GERMANY – The Independent Evangelical Lutheran Church (SELK) of Germany has drawn international media attention recently as a result of the large number of Iranian and Afghan converts their congregations have received into fellowship in recent years.
Over the past decade, Germany has seen an unprecedented amount of Iranian and Afghan refugees converting to Christianity. For many of these converts, Rev. Dr. Gottfried Martens has been the pastor who shepherded them through the process. A recent Associated Press article features his work among refugees, beginning with a recent baptism service he conducted. “Will you break away from Satan and his evil deeds?” the pastor asks an Iranian named Mohammed Ali Zonoobi, and “Will you break away from Islam?” The candidate answers yes to these and other questions, and Dr. Martens baptizes him in the name of the Father, Son, and Holy Spirit.
Dr. Martens is pastor of Trinity Lutheran Church in Berlin, a congregation which has exploded in size due to the dramatic number of Iranian and Afghan converts joining the church.
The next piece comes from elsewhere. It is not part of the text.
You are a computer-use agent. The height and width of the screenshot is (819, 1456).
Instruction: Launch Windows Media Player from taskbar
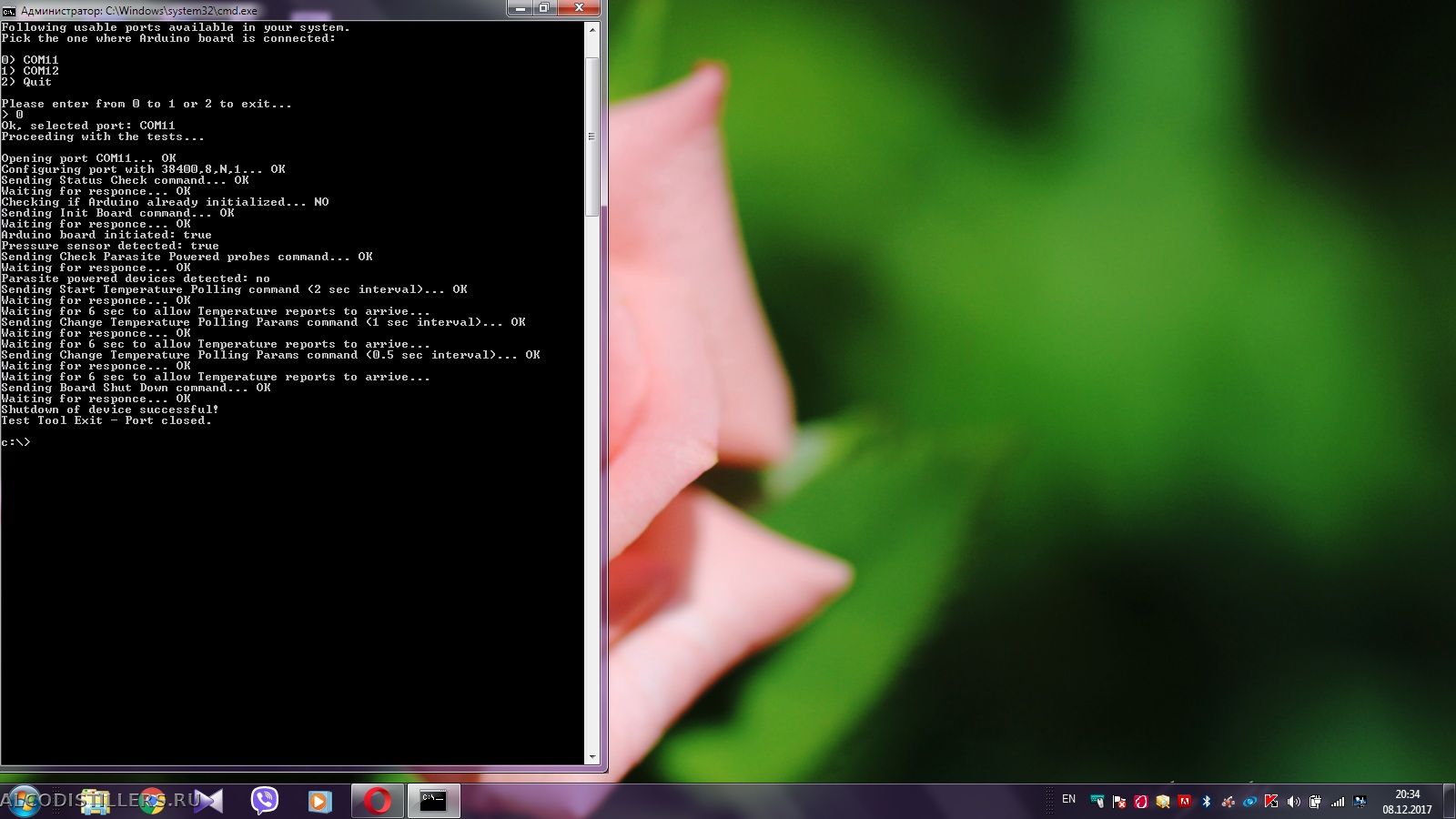coord(319,801)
In two years, the church has grown from 150 members to more than 600, with more than 500 of these members being Farsi and Dari speakers. Prior to joining Trinity Lutheran, Dr. Martens served at St. Mary’s Lutheran Church, also in Berlin—a congregation that had, as of early 2014, seen congregational membership and the number of baptismal candidates of Iranian descent grow by 75%.
Dr. Martens’ work among Iranian converts was previously featured in a 2012 Christianity Today article, and he was named 2012’s “Pastor of the Year” by the German magazine ideaSpektrum for the same reason. In 2014, the United Kingdom’s The Guardian also featured his work in an article entitled “Our second mother: Iran’s converted Christians find sanctuary in Germany.”
“These refugees are taking unimaginable risks to live their Christian faith,” Dr. Martens said in the Christianity Today article at the time. “Imagine! Of all places, God chooses eastern Germany, one of the world’s most godless regions, as the stage for a spiritual awakening among Persians.” Persians is another term for Iranians.
Of course, some have questioned the authenticity of these widespread conversions, suggesting a more pragmatic reason for the number of Iranians and Afghans professing faith in Christ. The Associated Press article, for example, hints that “the decision [to convert] will also greatly boost their chances of winning asylum by allowing them to claim they would face persecution if sent home.” In places like Iran and Afghanistan, converting to Christianity from Islam is a punishable offense that can lead to imprisonment, torture, or even execution.
But for Zonoobi and others like him, that threat existed long before they left Iran. Zonoobi converted to Christianity as a teenager while still living in Iran, and fled to Germany only after Christian friends began to be arrested for their faith. The total number of Christian converts in Iran is difficult to pinpoint but is widely understood to be growing. “The proselytizing from Muslim-to-Christian converts in the Diaspora as well as Christian neighbors closer to home has led to the religion taking hold throughout Iran in numbers previously unseen,” The Guardian’s 2014 report suggests. “The underground nature of the Christian conversion movement has made numbers impossible to determine accurately,” they note, but estimates of the Christian population in Iran range anywhere from 300,000 to 500,000.
Perhaps some Iranians and Afghans in Germany are joining Trinity Lutheran and other churches merely in an attempt to increase their chances of a successful refugee claim. But Dr. Martens has confidence in God to work through the Word and the Sacraments even then. “I know that whoever comes here will not be left unchanged,” he says in the Associated Press report. And the numbers bear his confidence out—Dr. Martens estimates that roughly 90% of those baptized have remained members of the church.
And there are plenty more waiting in the wings for their baptismal day. At least 80 more Iranians and Afghans are reportedly working towards their own baptisms at Trinity Lutheran, an event that is first preceded by three months of instruction in the Christian faith. If recent history is anything to go by, a new class of converts will be ready to take their place shortly thereafter.
The Independent Evangelical Lutheran Church of Germany is a member of the International Lutheran Council, a worldwide association of confessional Lutheran church bodies.